And because I don't just watch movies when they come out (although I do see a lot of them then), today we've got a film I watched at home.
HAUNTED BY SPOILERS BELOW
GHOST TOWN was a big studio feature, written by David Koepp and John Kamps, directed by Koepp, and starring Ricky Gervais. It tells the story of a jerky dentist who values his privacy and, after a near-death experience, sees ghosts who want his help in order to resolve their unfinished business. This bristles against his desire to protect his alone time, particularly because pushy ghost Greg Kinnear won't leave him alone until he helps break up the marriage of his widow to a human rights lawyer.
Koepp has written some truly amazing scripts, including the first Spider-Man movie. And he and Kamps have done good work together as well. At the end of the day, though, this feels oddly more like an indie film than a major studio release. There's some great character work, and the plot of the story flows naturally out of Gervais' intense desire from privacy and how that conflicts with Kinnear's plan to screw up his wife's impending marriage. And also how Gervais has to deal with the widow (Tea Leoni), particularly after being rude to her in the past. However, the very execution of the script in a way feels like the smallest possible version of the story and slightly a failure of imagination. It reminded me in many ways about BRUCE ALMIGHTY, and how the writers hit on a brilliant premise (regular guy gets to be God for a while), but instead of doing something big with it, they limited to having a newscaster try to win his job and girl back. There was a much better, bigger version of that idea instead of the one they made.
Now this is a much better written, acted, and directed film than that. It just feels...small, I guess is the right way to describe it. A guy finds out he can talk to ghosts and instead of going down several wrong paths with it (using their knowledge for some sort of personal gain, like investing in the stock market, stealing stuff by supernaturally knowing the combination to a safe or an alarm code or where the keys are kept, or wooing a woman using inside info a la GROUNDHOG DAY) and then finally using it for right, our hero just avoids dealing with it altogether. And while that's a choice and an action on his part, it's kind of a boring one. Even when he finally decides to help the ghosts, almost all of their problems are small too and easily solvable -- showing a woman where a formerly hidden letter from her dead mother was; showing a truck driver an accident wasn't his fault by pointing out some damage on his truck; finding a child's doll under a car seat; even wrapping up Tea Leoni and Greg Kinnear's problem is solvable in about three minutes of screentime.

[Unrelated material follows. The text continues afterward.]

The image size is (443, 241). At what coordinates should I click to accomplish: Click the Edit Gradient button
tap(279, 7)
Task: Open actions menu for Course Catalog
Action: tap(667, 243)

To Koeep and Kamps' credit, I liked Gervais despite his jerkiness, a credit to the writing (and Gervais' acting). And I got emotionally involved in his journey from jerk to nice guy. I just can't help feeling like the film would've worked better if the main character was more active, more involved, and the overall story was bigger. That's part of the reason GROUNDHOG DAY works so brilliantly; even though it's a contained story in a small town, it feels like the movie fully explores what someone would do if he found himself death-proof and waking up in the same day over and over again.